Parents of slain officer push for N.H. law to save injured police K-9s
The legislation became a crusade for Patrick and Denise Gannon after the fatal shooting of their son Sean, and the mortal wound to Sean’s K-9 Nero
By Kevin Landrigan
The New Hampshire Union Leader, Manchester
CONCORD, N.H. — The parents of a slain Yarmouth, Mass. police officer joined with Manchester and Portsmouth police Tuesday, urging the Legislature to require that canines injured in the line of duty get on-the-scene treatment from first responders.
“Changing this law would bring New Hampshire in line with standard protocols that save the lives of these K-9s that are such a part of the fabric of law enforcement today,” said Patrick Gannon.
The legislation became a crusade for Gannon and his wife, Denise Morency Gannon, after the fatal shooting of their son Sean, and the mortal wound to Sean’s police dog, Nero, in 2018.
Massachusetts state law at the time did not permit emergency medical technicians to attend to Nero or to bring him to a veterinary hospital in one of several empty ambulances.

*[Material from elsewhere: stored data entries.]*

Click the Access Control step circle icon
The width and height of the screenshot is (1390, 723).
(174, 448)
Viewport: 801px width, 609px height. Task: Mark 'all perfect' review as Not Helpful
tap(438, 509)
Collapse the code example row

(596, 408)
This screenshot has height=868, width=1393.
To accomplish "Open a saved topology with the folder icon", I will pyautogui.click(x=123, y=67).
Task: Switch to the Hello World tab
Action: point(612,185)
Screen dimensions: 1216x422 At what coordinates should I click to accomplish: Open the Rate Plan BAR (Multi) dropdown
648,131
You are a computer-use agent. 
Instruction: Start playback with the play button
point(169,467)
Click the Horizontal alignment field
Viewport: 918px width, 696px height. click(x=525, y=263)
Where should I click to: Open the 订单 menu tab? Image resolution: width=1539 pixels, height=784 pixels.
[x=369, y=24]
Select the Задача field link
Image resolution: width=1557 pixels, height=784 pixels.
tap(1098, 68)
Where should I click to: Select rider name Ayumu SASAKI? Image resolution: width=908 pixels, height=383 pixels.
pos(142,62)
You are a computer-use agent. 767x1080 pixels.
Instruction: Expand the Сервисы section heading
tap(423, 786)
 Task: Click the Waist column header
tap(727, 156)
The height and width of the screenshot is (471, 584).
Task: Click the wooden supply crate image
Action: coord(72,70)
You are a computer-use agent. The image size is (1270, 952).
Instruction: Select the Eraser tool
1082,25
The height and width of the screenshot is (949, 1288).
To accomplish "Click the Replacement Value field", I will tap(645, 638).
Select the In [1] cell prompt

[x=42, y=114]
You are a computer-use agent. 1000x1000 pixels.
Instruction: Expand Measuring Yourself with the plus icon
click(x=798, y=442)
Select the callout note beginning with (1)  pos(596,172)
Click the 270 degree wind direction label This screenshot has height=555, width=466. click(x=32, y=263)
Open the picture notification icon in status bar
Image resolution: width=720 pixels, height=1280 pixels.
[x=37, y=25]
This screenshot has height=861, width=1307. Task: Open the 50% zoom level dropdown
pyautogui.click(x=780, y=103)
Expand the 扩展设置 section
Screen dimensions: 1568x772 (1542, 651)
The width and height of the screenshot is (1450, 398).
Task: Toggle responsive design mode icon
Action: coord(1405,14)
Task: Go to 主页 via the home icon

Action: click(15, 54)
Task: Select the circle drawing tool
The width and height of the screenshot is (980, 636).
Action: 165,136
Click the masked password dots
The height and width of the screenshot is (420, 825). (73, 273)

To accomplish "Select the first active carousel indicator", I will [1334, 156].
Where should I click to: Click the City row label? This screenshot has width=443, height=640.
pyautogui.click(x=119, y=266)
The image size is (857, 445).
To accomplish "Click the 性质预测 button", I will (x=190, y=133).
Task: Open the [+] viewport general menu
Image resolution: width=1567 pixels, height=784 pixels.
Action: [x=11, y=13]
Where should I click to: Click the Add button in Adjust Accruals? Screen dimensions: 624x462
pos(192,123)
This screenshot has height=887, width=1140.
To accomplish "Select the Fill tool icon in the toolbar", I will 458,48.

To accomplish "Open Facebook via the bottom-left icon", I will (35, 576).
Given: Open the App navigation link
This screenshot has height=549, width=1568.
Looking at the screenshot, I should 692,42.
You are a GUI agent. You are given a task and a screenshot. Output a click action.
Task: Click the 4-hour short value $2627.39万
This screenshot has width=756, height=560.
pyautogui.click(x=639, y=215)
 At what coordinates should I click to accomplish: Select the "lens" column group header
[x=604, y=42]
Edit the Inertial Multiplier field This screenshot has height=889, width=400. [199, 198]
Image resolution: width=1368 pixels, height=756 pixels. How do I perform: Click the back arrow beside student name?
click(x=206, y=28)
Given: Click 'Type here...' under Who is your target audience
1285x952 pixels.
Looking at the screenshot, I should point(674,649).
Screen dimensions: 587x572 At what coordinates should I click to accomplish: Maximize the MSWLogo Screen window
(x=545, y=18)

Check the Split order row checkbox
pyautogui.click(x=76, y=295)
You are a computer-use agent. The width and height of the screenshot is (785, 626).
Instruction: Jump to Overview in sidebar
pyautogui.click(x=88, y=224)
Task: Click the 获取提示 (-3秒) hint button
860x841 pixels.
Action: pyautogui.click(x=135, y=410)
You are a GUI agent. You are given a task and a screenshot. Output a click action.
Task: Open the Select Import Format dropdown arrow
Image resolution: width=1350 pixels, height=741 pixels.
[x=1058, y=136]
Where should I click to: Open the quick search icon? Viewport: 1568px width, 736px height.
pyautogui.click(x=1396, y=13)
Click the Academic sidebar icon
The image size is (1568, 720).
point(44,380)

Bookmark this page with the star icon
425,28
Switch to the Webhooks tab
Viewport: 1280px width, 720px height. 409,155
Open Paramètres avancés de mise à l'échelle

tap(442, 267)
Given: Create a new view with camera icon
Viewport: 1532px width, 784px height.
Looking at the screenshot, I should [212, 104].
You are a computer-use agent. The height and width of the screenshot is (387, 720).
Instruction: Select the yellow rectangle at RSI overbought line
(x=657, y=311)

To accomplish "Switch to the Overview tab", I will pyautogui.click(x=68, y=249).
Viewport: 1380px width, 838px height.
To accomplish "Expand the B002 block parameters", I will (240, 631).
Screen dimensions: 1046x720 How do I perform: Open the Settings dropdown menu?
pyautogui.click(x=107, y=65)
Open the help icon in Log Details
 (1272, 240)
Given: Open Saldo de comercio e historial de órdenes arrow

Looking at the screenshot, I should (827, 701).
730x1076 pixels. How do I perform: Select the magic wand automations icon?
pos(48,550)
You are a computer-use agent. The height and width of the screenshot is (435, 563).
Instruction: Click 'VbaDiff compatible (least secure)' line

Despite being shot in the head, Nero survived after he rode to the vet in the back of a police cruiser.
The New Hampshire bill (SB 268) to create Max’s Law would honor the memory of a Portsmouth canine who died in 2019 after suffering internal injuries at a training exercise in Rollinsford.
“Without this law in place, we’ll never know if Max could have benefitted from more timely transport,” Patrick Gannon said.
Three New England states have passed similar laws.
Former Gov. Charles Baker signed the Massachusetts law last year; Maine and Rhode Island are among several other states that also have adopted it.
“This is a common-sense change to update our laws to reflect current practices when it comes to K-9 police units,” said Sen. Bill Gannon, R-Sandown, and no relation to the Massachusetts family.
Denise Morency Gannon said the aim of this legislative effort is to highlight the important contributions that police dogs make in support of public safety.
“We stand behind law enforcement and it’s so gratifying to see them turn out in support of their K-9s,” she said.
As written, the bill makes clear that dogs can ride in ambulances only after other vehicles take all injured persons from the crime scene.
Once the dog is taken to the vet, the bill requires the ambulance to be fully cleaned.
EMTs are also given immunity from personal liability for transporting the dog unless there’s evidence of “gross negligence.”
“In the past, the belief was that putting the dog in an ambulance transport could somehow compromise that environment,” Patrick Gannon said.
“In addition, EMTs did not receive proper training for working with canines. All that has changed.”
In 2021, Thomas Latanowich, of Somerville, Mass., was convicted of second-degree murder in Sean Gannon’s death. He was sentenced to life in prison but will eventually be eligible for parole.
The Senate Judiciary Committee took initial testimony on the bill Tuesday. The bill has sponsorship from 13 of 24 state senators from both political parties.